Correcting Errors in Optical Data Transmission Using Neural Networks Stephen Hunt1, Yi Sun1, Alex Shafarenko1, Rod Adams1, and Neil Davey1, Brendan Slater2, Ranjeet Bhamber2, Sonia Boscolo2, and Sergei K. Turitsyn2 1

Biological and Neural Computation Research Group, School of Computer Science University of Hertfordshire, Hatfield, Herts. AL10 9AB UK http://homepages.feis.herts.ac.uk/~nngroup/ {s.p.hunt,y.2.sun,a.shafarenko,r.g.adams,n.davey}@herts.ac.uk 2 Photonics Research Group, School of Engineering and Applied Science Aston University, Birmingham B4 7ET, UK http://www.ee.aston.ac.uk/research/prg/ {slaterbm,bhambers,s.a.boscolo,s.k.turitsyn}@aston.ac.uk

Abstract. Optical data communication systems are prone to a variety of processes that modify the transmitted signal, and contribute errors in the determination of 1s from 0s.
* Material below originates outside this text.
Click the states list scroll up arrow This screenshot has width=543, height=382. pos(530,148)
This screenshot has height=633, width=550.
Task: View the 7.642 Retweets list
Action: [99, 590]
This is a difficult, and commercially important, problem to solve. Errors must be detected and corrected at high speed, and the classifier must be very accurate; ideally it should also be tunable to the characteristics of individual communication links. We show that simple single layer neural networks may be used to address these problems, and examine how different input representations affect the accuracy of bit error correction. Our results lead us to conclude that a system based on these principles can perform at least as well as an existing non-trainable error correction system, whilst being tunable to suit the individual characteristics of different communication links. Keywords: Error correction, classification, optical communication, adaptive signal processing.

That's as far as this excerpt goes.